+++ Input material +++
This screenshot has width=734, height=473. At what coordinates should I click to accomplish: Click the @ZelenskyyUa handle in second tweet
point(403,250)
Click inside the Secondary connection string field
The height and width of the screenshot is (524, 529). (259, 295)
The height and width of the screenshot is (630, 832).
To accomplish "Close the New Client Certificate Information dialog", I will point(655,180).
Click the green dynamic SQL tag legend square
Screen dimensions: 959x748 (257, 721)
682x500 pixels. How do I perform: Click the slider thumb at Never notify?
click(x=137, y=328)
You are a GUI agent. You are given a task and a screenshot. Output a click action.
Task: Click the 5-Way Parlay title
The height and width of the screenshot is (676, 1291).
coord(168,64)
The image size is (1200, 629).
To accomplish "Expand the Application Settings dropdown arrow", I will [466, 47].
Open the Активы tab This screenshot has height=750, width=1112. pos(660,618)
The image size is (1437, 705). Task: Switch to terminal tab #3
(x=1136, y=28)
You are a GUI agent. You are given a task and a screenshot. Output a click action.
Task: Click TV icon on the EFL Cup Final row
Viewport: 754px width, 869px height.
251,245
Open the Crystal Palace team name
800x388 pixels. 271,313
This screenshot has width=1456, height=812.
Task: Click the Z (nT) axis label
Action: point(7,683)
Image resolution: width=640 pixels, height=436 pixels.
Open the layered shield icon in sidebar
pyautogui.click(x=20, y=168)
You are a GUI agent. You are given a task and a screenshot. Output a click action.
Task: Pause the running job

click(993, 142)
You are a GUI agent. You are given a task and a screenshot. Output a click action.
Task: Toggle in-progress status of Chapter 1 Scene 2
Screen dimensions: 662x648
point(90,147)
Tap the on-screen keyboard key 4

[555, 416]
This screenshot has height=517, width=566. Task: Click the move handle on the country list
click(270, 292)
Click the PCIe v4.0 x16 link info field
+++
▶ **The task**
Count the lines above holding "will". Give only the number.

▶ **Response below**
2